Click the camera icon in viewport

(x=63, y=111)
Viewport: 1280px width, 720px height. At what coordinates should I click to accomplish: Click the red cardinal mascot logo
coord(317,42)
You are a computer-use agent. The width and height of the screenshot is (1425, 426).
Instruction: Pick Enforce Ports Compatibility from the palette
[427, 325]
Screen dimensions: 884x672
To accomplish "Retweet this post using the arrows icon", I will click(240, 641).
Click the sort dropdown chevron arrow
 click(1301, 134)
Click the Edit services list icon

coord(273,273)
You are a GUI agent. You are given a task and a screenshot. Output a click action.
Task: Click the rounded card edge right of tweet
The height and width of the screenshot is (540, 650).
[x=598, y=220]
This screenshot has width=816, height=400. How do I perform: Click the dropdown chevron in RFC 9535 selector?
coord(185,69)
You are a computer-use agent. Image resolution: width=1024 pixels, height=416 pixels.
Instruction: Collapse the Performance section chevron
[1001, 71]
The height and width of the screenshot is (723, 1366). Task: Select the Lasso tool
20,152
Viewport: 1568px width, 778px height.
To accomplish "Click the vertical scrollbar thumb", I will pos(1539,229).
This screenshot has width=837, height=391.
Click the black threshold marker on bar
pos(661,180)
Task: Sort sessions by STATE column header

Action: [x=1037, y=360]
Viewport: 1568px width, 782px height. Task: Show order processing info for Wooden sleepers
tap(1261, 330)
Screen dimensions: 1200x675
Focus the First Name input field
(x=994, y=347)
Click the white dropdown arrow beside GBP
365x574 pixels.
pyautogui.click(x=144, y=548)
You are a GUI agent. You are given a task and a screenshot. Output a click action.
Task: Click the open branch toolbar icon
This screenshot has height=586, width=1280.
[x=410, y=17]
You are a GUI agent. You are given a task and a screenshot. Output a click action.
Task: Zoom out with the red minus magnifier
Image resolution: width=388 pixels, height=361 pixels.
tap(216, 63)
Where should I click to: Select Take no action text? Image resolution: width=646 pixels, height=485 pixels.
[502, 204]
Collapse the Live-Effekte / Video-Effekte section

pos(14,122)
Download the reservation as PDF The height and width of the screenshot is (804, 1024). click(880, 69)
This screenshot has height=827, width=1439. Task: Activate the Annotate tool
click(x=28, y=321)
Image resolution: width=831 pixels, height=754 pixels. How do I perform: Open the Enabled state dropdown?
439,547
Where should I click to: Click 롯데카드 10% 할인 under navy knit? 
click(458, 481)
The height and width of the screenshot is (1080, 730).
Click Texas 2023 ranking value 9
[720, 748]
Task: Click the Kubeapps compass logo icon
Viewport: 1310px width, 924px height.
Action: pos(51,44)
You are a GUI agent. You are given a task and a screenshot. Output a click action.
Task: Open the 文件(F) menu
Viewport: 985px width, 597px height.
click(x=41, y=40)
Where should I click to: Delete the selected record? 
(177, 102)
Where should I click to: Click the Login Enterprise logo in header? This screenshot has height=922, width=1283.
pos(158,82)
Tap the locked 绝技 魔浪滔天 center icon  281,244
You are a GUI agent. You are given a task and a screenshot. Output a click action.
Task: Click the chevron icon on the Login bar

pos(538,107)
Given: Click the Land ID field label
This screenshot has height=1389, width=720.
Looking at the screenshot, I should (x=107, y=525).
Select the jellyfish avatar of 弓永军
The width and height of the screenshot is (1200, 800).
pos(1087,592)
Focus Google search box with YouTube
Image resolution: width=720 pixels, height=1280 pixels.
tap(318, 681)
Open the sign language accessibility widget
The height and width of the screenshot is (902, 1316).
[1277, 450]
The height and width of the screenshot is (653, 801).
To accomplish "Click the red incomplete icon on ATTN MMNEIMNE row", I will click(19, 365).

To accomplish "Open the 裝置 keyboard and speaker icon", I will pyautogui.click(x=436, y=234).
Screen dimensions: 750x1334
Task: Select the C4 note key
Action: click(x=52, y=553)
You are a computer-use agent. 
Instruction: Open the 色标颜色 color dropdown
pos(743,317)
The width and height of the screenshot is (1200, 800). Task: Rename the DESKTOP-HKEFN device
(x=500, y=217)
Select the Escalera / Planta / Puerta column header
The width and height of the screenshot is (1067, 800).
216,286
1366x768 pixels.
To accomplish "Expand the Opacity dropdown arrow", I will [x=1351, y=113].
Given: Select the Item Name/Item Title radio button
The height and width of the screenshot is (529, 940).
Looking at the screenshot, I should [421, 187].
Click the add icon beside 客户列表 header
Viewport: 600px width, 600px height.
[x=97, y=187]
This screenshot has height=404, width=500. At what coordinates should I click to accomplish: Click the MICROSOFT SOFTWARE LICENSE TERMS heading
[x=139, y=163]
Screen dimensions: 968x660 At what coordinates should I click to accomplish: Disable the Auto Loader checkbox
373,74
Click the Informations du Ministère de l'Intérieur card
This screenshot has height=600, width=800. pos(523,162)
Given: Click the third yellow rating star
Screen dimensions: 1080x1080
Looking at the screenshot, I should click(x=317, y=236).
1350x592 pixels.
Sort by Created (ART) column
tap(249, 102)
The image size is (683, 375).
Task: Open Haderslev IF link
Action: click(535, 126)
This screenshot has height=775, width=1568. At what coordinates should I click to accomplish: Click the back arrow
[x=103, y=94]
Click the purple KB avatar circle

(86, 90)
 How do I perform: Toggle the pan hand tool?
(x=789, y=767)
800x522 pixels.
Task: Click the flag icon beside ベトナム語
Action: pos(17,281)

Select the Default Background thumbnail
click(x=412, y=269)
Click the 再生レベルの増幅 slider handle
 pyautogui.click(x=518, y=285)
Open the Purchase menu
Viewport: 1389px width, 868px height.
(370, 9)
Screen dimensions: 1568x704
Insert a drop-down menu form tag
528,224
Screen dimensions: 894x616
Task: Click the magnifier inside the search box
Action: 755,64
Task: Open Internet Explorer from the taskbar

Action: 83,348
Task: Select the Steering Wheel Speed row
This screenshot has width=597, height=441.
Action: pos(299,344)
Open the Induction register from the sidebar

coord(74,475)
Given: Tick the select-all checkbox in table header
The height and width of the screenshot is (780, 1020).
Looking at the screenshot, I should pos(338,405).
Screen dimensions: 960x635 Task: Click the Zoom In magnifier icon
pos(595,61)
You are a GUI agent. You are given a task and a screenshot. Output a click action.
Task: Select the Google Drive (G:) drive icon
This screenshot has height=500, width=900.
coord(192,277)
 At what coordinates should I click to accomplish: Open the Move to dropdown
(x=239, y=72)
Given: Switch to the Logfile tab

* * * * * * *

▶ What is expected
Down to the last line, repeat the data exactly.

▶ Exercise output
Click the camera icon in viewport

(x=63, y=111)
Viewport: 1280px width, 720px height. At what coordinates should I click to accomplish: Click the red cardinal mascot logo
coord(317,42)
You are a computer-use agent. The width and height of the screenshot is (1425, 426).
Instruction: Pick Enforce Ports Compatibility from the palette
[427, 325]
Screen dimensions: 884x672
To accomplish "Retweet this post using the arrows icon", I will click(240, 641).
Click the sort dropdown chevron arrow
 click(1301, 134)
Click the Edit services list icon

coord(273,273)
You are a GUI agent. You are given a task and a screenshot. Output a click action.
Task: Click the rounded card edge right of tweet
The height and width of the screenshot is (540, 650).
[x=598, y=220]
This screenshot has width=816, height=400. How do I perform: Click the dropdown chevron in RFC 9535 selector?
coord(185,69)
You are a computer-use agent. Image resolution: width=1024 pixels, height=416 pixels.
Instruction: Collapse the Performance section chevron
[1001, 71]
The height and width of the screenshot is (723, 1366). Task: Select the Lasso tool
20,152
Viewport: 1568px width, 778px height.
To accomplish "Click the vertical scrollbar thumb", I will pos(1539,229).
This screenshot has width=837, height=391.
Click the black threshold marker on bar
pos(661,180)
Task: Sort sessions by STATE column header

Action: [x=1037, y=360]
Viewport: 1568px width, 782px height. Task: Show order processing info for Wooden sleepers
tap(1261, 330)
Screen dimensions: 1200x675
Focus the First Name input field
(x=994, y=347)
Click the white dropdown arrow beside GBP
365x574 pixels.
pyautogui.click(x=144, y=548)
You are a GUI agent. You are given a task and a screenshot. Output a click action.
Task: Click the open branch toolbar icon
This screenshot has height=586, width=1280.
[x=410, y=17]
You are a GUI agent. You are given a task and a screenshot. Output a click action.
Task: Zoom out with the red minus magnifier
Image resolution: width=388 pixels, height=361 pixels.
tap(216, 63)
Where should I click to: Select Take no action text? Image resolution: width=646 pixels, height=485 pixels.
[502, 204]
Collapse the Live-Effekte / Video-Effekte section

pos(14,122)
Download the reservation as PDF The height and width of the screenshot is (804, 1024). click(880, 69)
This screenshot has height=827, width=1439. Task: Activate the Annotate tool
click(x=28, y=321)
Image resolution: width=831 pixels, height=754 pixels. How do I perform: Open the Enabled state dropdown?
439,547
Where should I click to: Click 롯데카드 10% 할인 under navy knit? 
click(458, 481)
The height and width of the screenshot is (1080, 730).
Click Texas 2023 ranking value 9
[720, 748]
Task: Click the Kubeapps compass logo icon
Viewport: 1310px width, 924px height.
Action: pos(51,44)
You are a GUI agent. You are given a task and a screenshot. Output a click action.
Task: Open the 文件(F) menu
Viewport: 985px width, 597px height.
click(x=41, y=40)
Where should I click to: Delete the selected record? 
(177, 102)
Where should I click to: Click the Login Enterprise logo in header? This screenshot has height=922, width=1283.
pos(158,82)
Tap the locked 绝技 魔浪滔天 center icon  281,244
You are a GUI agent. You are given a task and a screenshot. Output a click action.
Task: Click the chevron icon on the Login bar

pos(538,107)
Given: Click the Land ID field label
This screenshot has height=1389, width=720.
Looking at the screenshot, I should (x=107, y=525).
Select the jellyfish avatar of 弓永军
The width and height of the screenshot is (1200, 800).
pos(1087,592)
Focus Google search box with YouTube
Image resolution: width=720 pixels, height=1280 pixels.
tap(318, 681)
Open the sign language accessibility widget
The height and width of the screenshot is (902, 1316).
[1277, 450]
The height and width of the screenshot is (653, 801).
To accomplish "Click the red incomplete icon on ATTN MMNEIMNE row", I will click(19, 365).

To accomplish "Open the 裝置 keyboard and speaker icon", I will pyautogui.click(x=436, y=234).
Screen dimensions: 750x1334
Task: Select the C4 note key
Action: click(x=52, y=553)
You are a computer-use agent. 
Instruction: Open the 色标颜色 color dropdown
pos(743,317)
The width and height of the screenshot is (1200, 800). Task: Rename the DESKTOP-HKEFN device
(x=500, y=217)
Select the Escalera / Planta / Puerta column header
The width and height of the screenshot is (1067, 800).
216,286
1366x768 pixels.
To accomplish "Expand the Opacity dropdown arrow", I will [x=1351, y=113].
Given: Select the Item Name/Item Title radio button
The height and width of the screenshot is (529, 940).
Looking at the screenshot, I should [421, 187].
Click the add icon beside 客户列表 header
Viewport: 600px width, 600px height.
[x=97, y=187]
This screenshot has height=404, width=500. At what coordinates should I click to accomplish: Click the MICROSOFT SOFTWARE LICENSE TERMS heading
[x=139, y=163]
Screen dimensions: 968x660 At what coordinates should I click to accomplish: Disable the Auto Loader checkbox
373,74
Click the Informations du Ministère de l'Intérieur card
This screenshot has height=600, width=800. pos(523,162)
Given: Click the third yellow rating star
Screen dimensions: 1080x1080
Looking at the screenshot, I should click(x=317, y=236).
1350x592 pixels.
Sort by Created (ART) column
tap(249, 102)
The image size is (683, 375).
Task: Open Haderslev IF link
Action: click(535, 126)
This screenshot has height=775, width=1568. At what coordinates should I click to accomplish: Click the back arrow
[x=103, y=94]
Click the purple KB avatar circle

(86, 90)
 How do I perform: Toggle the pan hand tool?
(x=789, y=767)
800x522 pixels.
Task: Click the flag icon beside ベトナム語
Action: pos(17,281)

Select the Default Background thumbnail
click(x=412, y=269)
Click the 再生レベルの増幅 slider handle
 pyautogui.click(x=518, y=285)
Open the Purchase menu
Viewport: 1389px width, 868px height.
(370, 9)
Screen dimensions: 1568x704
Insert a drop-down menu form tag
528,224
Screen dimensions: 894x616
Task: Click the magnifier inside the search box
Action: 755,64
Task: Open Internet Explorer from the taskbar

Action: 83,348
Task: Select the Steering Wheel Speed row
This screenshot has width=597, height=441.
Action: pos(299,344)
Open the Induction register from the sidebar

coord(74,475)
Given: Tick the select-all checkbox in table header
The height and width of the screenshot is (780, 1020).
Looking at the screenshot, I should pos(338,405).
Screen dimensions: 960x635 Task: Click the Zoom In magnifier icon
pos(595,61)
You are a GUI agent. You are given a task and a screenshot. Output a click action.
Task: Select the Google Drive (G:) drive icon
This screenshot has height=500, width=900.
coord(192,277)
 At what coordinates should I click to accomplish: Open the Move to dropdown
(x=239, y=72)
Given: Switch to the Logfile tab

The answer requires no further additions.